■ **Task description**
Rewrite the rows starting at the line that contains "You are a computer-use agent. The height" and ending at the last of the rows, replacing "Instruction" with "Goal" and keeping everything else unchanged. Leave the pictures out.
● ● ● ● ● ● ●
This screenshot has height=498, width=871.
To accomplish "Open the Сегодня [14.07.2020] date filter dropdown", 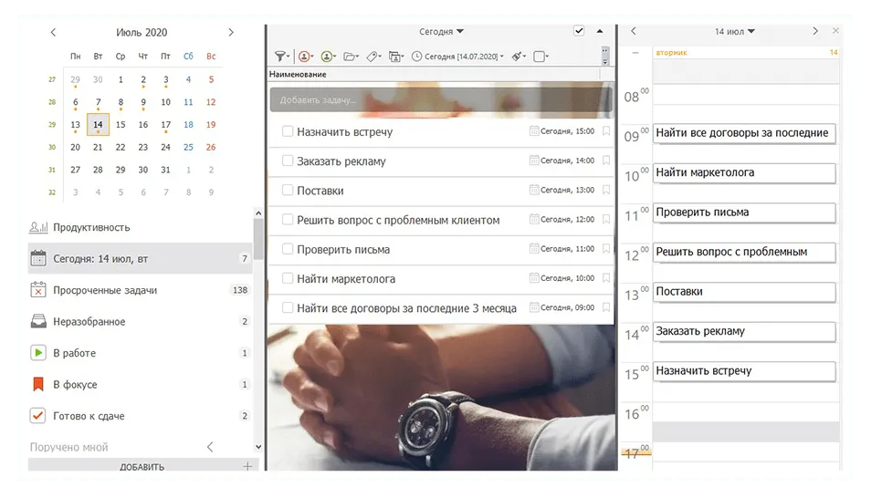I will [457, 57].
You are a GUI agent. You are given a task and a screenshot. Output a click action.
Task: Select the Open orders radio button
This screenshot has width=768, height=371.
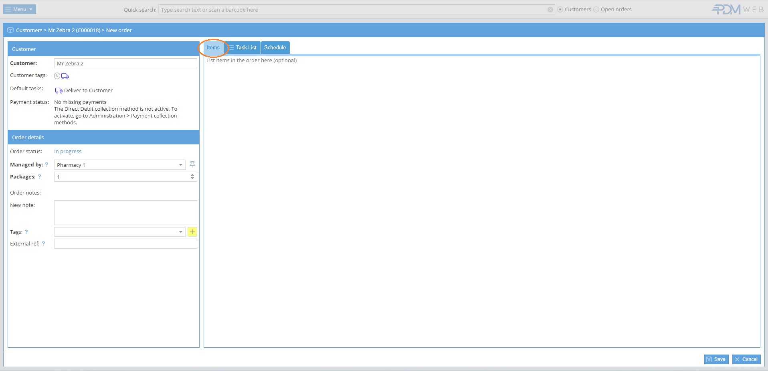pos(596,10)
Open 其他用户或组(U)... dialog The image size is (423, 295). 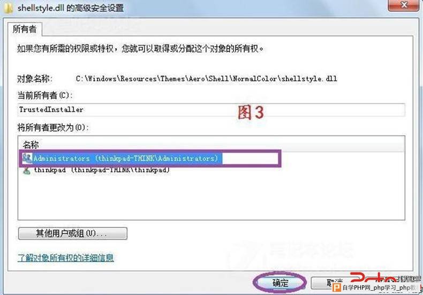73,233
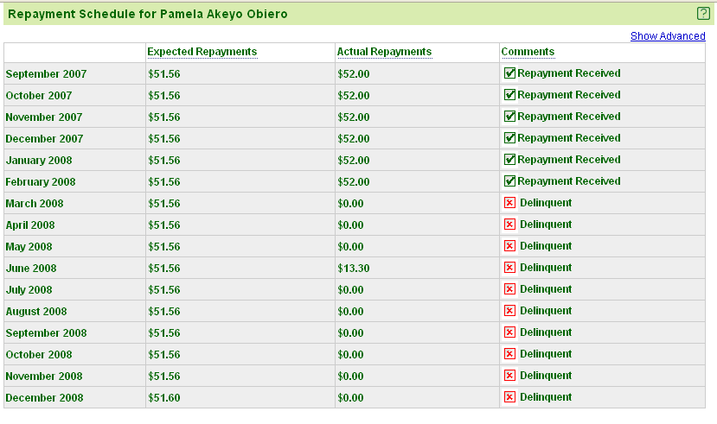Viewport: 717px width, 424px height.
Task: Click the Repayment Schedule title bar text
Action: [147, 15]
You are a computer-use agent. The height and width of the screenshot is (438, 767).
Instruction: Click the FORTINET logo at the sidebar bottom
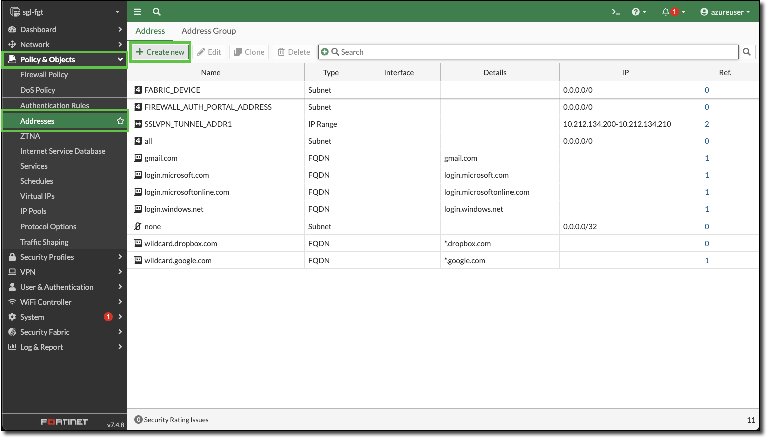(64, 421)
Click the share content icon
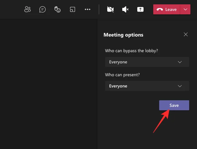This screenshot has height=149, width=197. pos(140,9)
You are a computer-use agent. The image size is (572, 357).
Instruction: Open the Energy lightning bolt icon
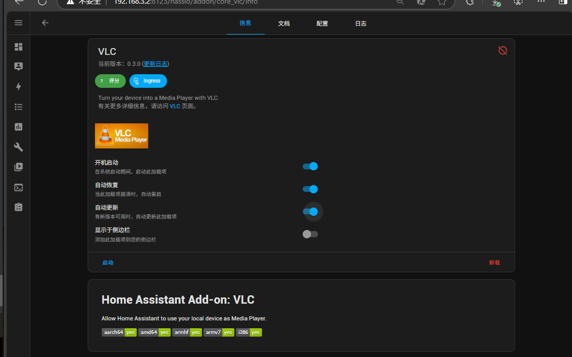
● ● ● ● ● ● ●
■ **Written response**
You are a computer-use agent. The height and width of the screenshot is (438, 767).
Goal: Click the FORTINET logo at the sidebar bottom
(64, 421)
Click the share content icon
This screenshot has height=149, width=197. pos(140,9)
You are a computer-use agent. The image size is (572, 357).
Goal: Open the Energy lightning bolt icon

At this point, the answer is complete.